Ebalog - I found particularly cogent your comments about reviews and reviewing. Permit me to add to them based on my own experience.
1. The best reviews are those whose authors approach them as an expository rather than an editorial activity.
2. You don't need jewel encrusted cochlea to be a reviewer, but you do need the ability to reflect on your own awareness of sonic phenomena and put those reflexions into words in a way that communicates them to others.
3. A reviewer needs a reasonably descriptive vocabulary for assessing sound - one that he is willing to be accountable to over time. This can take some real work and sometimes separates the casual forum commentator from the rigors of formal reviewing. (Whatever else you may think of him, Harry Pearson has done seminal work here, both in developing a vocabulary and educating readers in its meaning.) Describing a component as, for example, 'musical' doesn't impart much information to a reader.
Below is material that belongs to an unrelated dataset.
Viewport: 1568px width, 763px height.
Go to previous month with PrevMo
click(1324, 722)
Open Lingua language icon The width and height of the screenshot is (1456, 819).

A shared vocabulary gives us a start on validating our experience in a common world. I'm unwilling to presume I communicate effectively all the time. Therefore, seeking validation from others about my "opinions" (my words describing what I hear) is not (for me anyway) a shortcoming but a means for improving my descriptions both to them and to myself about what it is I perceive.
4. Any review worth its salt will explicitly reference the music on which its sonic comments are based. "In the opening bars of 'The Storm', the fourth movement of Beethoven's Pastoral Symphony, as performed by The Berlin Philharmonic with Andre Cluytens (EMI ALP XXX), I heard .......". This at least provides the reader an opportunity to use the same source material and gauge the extent to which their percepts match the reviewer's, regardless of system or room differences.
5. Fwiw, I've never known a reviewer who has not urged his reader to listen for himself.
If "valid" means cogent or efficacious or based on sound reasoning, the fact that everyone can have an opinion does not rank each equally valid. When someone regularly describes components that I've heard in terms that I understand and can agree with, I'm more likely to accept what they say about a component I have not heard.
Across the years, the marketplace of audiophile opinion has conferred a certain authority to Mr. Fremer's reviews. This does not mean everyone always concurs with his written descriptions of what he hears, but in general many do and many have found his views helpful. Personally I think the analog community would be lesser in his absence.